Earnings benefited from the favorable resolution of certain tax issues. These tax benefits were included in the company's full-year guidance previously provided.

Free cash flow (cash flow from operations net of capital expenditures) was $59 million in the third quarter, increased from an outflow of $156 million in the same period last year. This increase is primarily due to stronger earnings this quarter as compared to the third fiscal quarter of 2007, in addition to the negative impact on cash flow in the third quarter of last year resulting from activities associated with discontinued operations.

Update on Plans to Spin-Off Light Vehicle Systems
On May 6, 2008, the company announced its intent to spin off its LVS business to ArvinMeritor shareholders, with the commercial vehicle business - consisting of truck, trailer, specialty products and the commercial vehicle aftermarket - remaining with ArvinMeritor. The new LVS business will be named Arvin Innovation. On May 28, Arvin Innovation filed the initial registration document (Form 10), and provided an update to the market via webcast. On July 28, the company filed its first amendment to the Form 10.

LVS achieved the third quarter milestones required in order to complete the spinoff, and is on track to achieve fourth quarter performance milestones. Information related to the spinoff is available on the company's website at arvinmeritor.com.

Performance Plus "Wave 2"
The company is currently launching Wave 2 of Performance Plus designed to drive idea generation and implementation with an emphasis on the company's business in Europe. ArvinMeritor's initial Performance Plus initiative, launched in December 2006, will fully achieve the company's 2008 target of $75 million in savings net of material cost increases. ArvinMeritor is in the process of re-energizing and refreshing the internal resources dedicated to the program.
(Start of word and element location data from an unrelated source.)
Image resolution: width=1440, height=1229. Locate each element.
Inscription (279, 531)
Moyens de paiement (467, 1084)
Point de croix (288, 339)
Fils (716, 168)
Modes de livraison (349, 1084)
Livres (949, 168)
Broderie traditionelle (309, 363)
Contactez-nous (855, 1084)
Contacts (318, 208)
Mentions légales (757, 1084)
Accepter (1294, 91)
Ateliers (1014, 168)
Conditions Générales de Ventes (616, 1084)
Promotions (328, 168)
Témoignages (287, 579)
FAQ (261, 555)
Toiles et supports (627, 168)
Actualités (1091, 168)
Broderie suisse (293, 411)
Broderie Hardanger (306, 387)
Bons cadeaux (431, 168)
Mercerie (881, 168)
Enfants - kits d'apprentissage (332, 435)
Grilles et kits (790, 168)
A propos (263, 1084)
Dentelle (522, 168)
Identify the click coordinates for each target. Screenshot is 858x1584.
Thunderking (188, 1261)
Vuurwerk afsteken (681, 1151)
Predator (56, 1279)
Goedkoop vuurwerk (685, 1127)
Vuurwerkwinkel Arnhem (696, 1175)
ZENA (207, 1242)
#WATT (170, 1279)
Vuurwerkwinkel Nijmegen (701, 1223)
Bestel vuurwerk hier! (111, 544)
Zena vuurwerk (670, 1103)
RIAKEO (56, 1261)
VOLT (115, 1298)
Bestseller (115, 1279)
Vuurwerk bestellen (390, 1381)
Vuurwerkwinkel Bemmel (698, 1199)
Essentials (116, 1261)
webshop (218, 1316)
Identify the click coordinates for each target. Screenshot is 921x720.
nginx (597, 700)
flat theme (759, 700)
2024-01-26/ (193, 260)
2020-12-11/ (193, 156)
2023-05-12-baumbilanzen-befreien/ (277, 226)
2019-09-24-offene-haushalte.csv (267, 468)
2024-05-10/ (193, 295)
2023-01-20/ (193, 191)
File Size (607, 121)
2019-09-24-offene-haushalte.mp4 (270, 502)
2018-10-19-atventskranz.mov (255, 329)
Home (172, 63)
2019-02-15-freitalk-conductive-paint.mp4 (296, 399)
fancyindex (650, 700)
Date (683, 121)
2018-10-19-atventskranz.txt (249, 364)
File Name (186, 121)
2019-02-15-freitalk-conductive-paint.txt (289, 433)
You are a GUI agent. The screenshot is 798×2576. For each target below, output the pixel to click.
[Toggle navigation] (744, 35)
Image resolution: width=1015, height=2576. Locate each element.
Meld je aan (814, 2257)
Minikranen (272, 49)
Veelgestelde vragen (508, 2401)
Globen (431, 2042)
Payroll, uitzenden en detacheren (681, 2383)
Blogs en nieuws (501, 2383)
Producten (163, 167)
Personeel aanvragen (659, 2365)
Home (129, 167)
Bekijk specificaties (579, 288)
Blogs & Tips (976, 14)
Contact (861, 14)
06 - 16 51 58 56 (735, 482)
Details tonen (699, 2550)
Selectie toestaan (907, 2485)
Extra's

This team will review processes, products and operations across the business to identify additional ways to:

  • Foster profitable growth

  • Reduce costs

  • Achieve operational excellence

  • Encourage innovation

"Through Performance Plus, we are cultivating an environment of innovation and continuous improvement," said Jay Craig, chief financial officer, who played a key role in leading Performance Plus since its launch in 2006. "It is not a short-term solution - it's more like a long-distance race with no finish line." Wave 2 will add confidence to the company's targeted goal of $75 million in savings for fiscal year 2009, in spite of unprecedented cost increases in raw materials.

Growth in Commercial Vehicle Aftermarket
ArvinMeritor recently announced another strategic move to expand its commercial vehicle aftermarket business with the acquisition of Trucktechnic, a remanufacturer and distributor of commercial vehicle disc and air system components based in Liege, Belgium.

Trucktechnic's line of brake kits, components, and testing equipment expands and complements ArvinMeritor's existing European aftermarket portfolio both in product breadth and market depth and will be key in supporting the company's continued growth in that region. This acquisition follows the company's purchase of Mascot Truck Parts in December 2007.

Since that time, the company announced a multi-million-dollar supply agreement to provide remanufactured transmissions and axle carriers to Navistar Parts, and has recently entered into agreements with PACCAR to support its Peterbilt and Kenworth dealer networks in Canada with the Mascot brand of remanufactured transmissions and axle carriers.